Question

A market research firm used a sample of individuals to rate the purchase potential of a particular product before and after the individuals saw a new television commercial about the product. The purchase potential ratings were based on a 0 to 10 scale, with higher values indicating a higher purchase potential. The null hypothesis stated that the mean rating "after" would be less than or equal to the mean rating "before." Rejection of this hypothesis would show that the commercial improved the mean purchase potential rating.

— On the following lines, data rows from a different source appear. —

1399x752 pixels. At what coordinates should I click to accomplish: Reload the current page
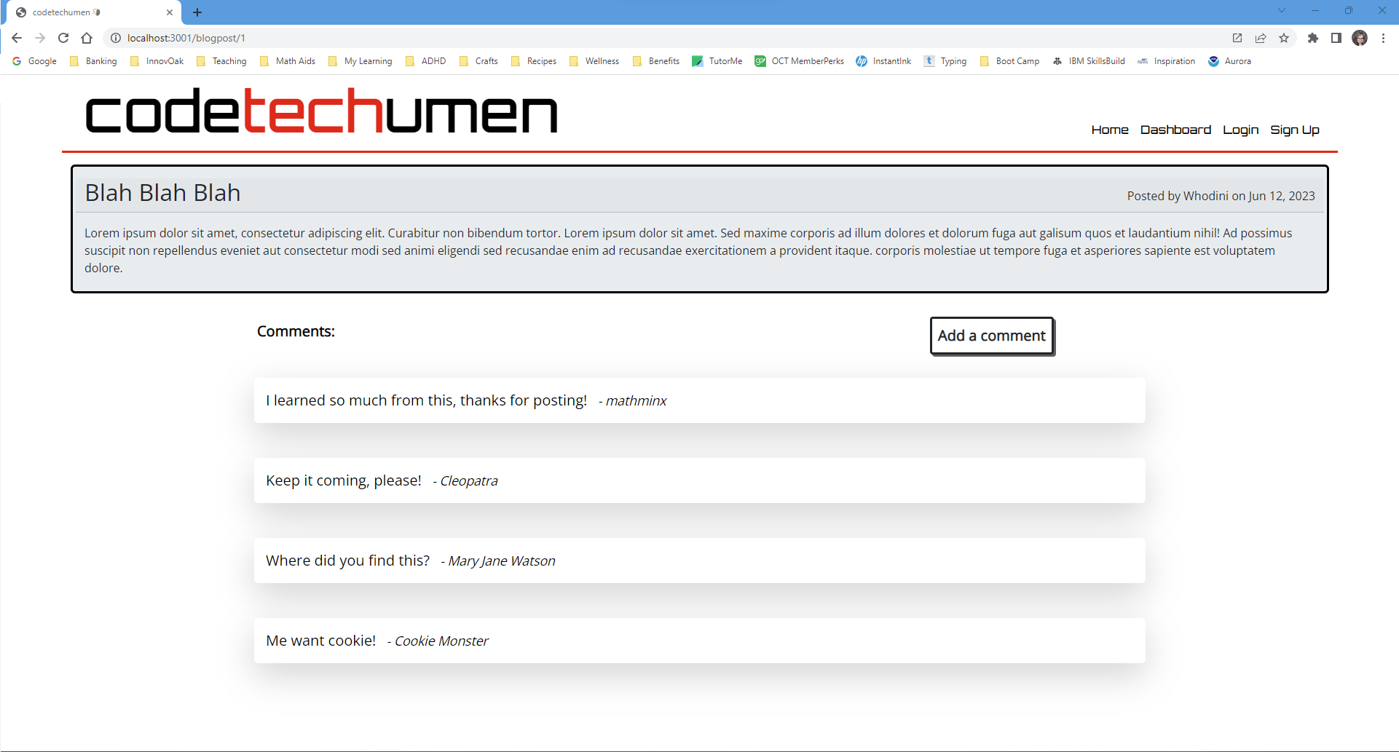pyautogui.click(x=63, y=38)
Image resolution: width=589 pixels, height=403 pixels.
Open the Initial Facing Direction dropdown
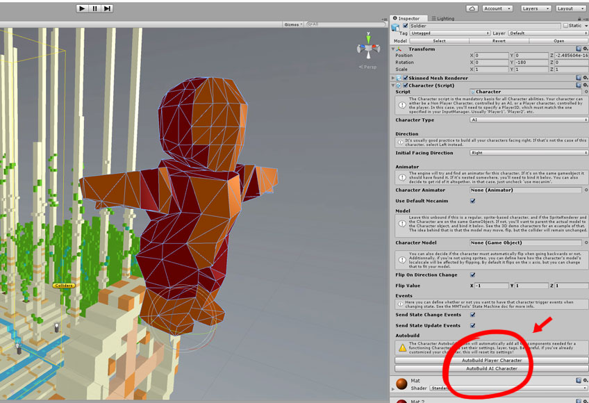[x=529, y=153]
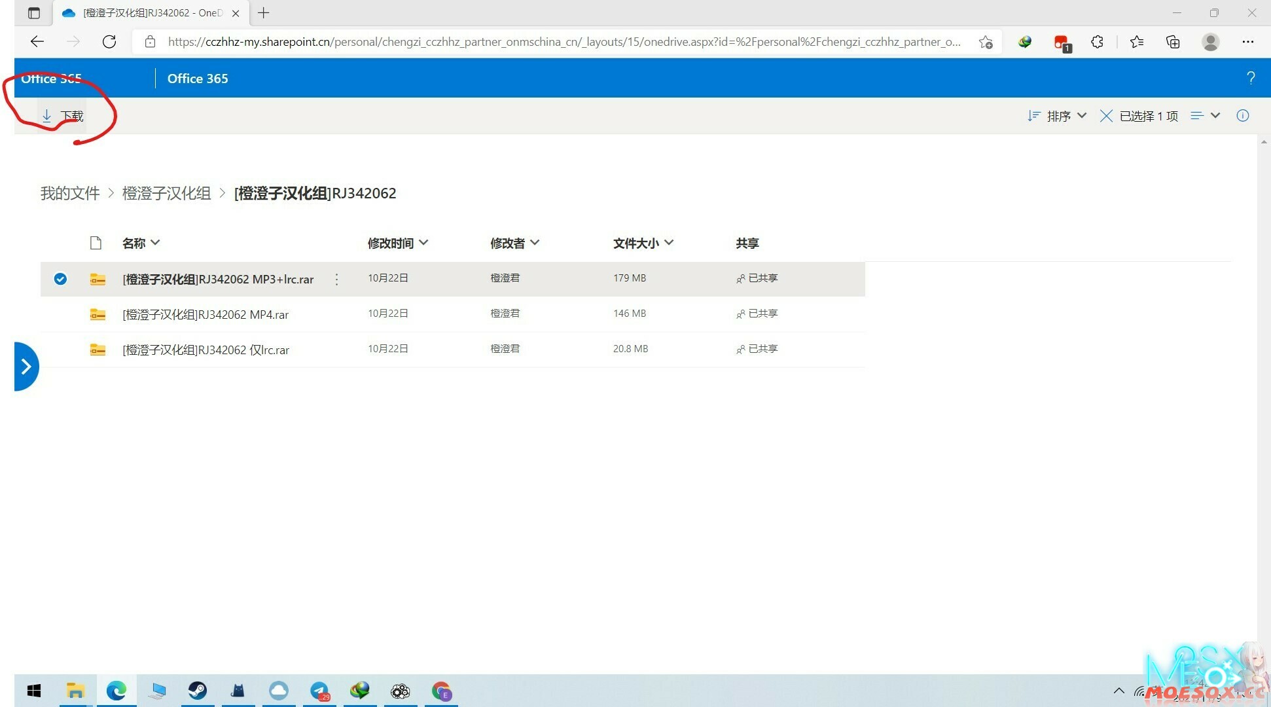Open the Internet Download Manager extension icon

1024,41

Use α = 0.05 and the following data to test the hypothesis and comment on the value of the commercial. Individual Purchase Rating After Before 1 6 5 2 6 4 3 7 7 4 4 3 5 3 5 6 9 8 7 7 5 8 6 6

Answer 1

Answer:

The null hypothesis failed to be rejected.

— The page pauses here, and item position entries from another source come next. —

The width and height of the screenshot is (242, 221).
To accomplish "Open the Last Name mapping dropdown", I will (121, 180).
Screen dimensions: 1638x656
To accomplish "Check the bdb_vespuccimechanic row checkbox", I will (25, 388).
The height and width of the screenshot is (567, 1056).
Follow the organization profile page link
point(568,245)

There is not enough evidence to support the claim that the commercial improved the mean purchase potential rating.

Step-by-step explanation:

If we calculate the difference in ratings we have:

After Before Difference

1 6 -5

5 2 3

6 4 2

3 7 -4

7 4 3

4 3 1

5 3 2

5 6 -1

9 8 1

7 7 0

5 8 -3

6 6 0

We will calculate the mean and standard deviation of the difference to test them later.

The sample size is n=12.

The mean is:

$M=\dfrac{1}{12}\sum_{i=1}^{12}((-5)+3+2+(-4)+3+1+2+(-1)+1+0+(-3)+0)\\\\\\ M=\dfrac{-1}{12}=-0.083$

The standard deviation is:

$s=\sqrt{\dfrac{1}{(n-1)}\sum_{i=1}^{12}(x_i-M)^2}\\\\\\s=\sqrt{\dfrac{1}{11}\cdot [(-5-(-0.083))^2+(3-(-0.083))^2+...+(0-(-0.083))^2]}$

$s=\sqrt{\dfrac{1}{11}\cdot [(24.17)+(9.51)+...+(1.17)+(0.01)+(8.51)+(0.01)]}\\\\\\s=\sqrt{\dfrac{78.92}{11}}=\sqrt{7.174}\\\\\\s=2.678$

The null hypothesis states that the mean rating "after" would be less than or equal to the mean rating "before." The alternative hypothesis states that the mean rating difference is greater than 0.

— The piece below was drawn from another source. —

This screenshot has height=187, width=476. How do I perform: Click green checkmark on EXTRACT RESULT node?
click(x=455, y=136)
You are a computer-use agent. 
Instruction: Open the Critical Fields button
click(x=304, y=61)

Then, the null and alternative hypothesis:

$H_0: \mu\leq0\\\\H_a:\mu> 0$

The significance level is 0.05.

The sample has a size n=12.

The sample difference is d=-0.083.

As the standard deviation of the population is not known, we estimate it with the sample standard deviation, that has a value of s=2.678.

The estimated standard error of the mean is computed using the formula:

$s_M=\dfrac{s}{\sqrt{n}}=\dfrac{2.678}{\sqrt{12}}=0.773$

Then, we can calculate the t-statistic as:

$t=\dfrac{\bar d}{s/\sqrt{n}}=\dfrac{-0.083}{0.773}=-0.108$

The degrees of freedom for this sample size are:

$df=n-1=12-1=11$

This test is a right-tailed test, with 11 degrees of freedom and t=-0.108, so the P-value for this test is calculated as (using a t-table):

$P-value=P(t>-0.108)=0.542$

As the P-value is greater than the significance level, the effect is not significant. The null hypothesis failed to be rejected.

There is not enough evidence to support the claim that the commercial improved the mean purchase potential rating.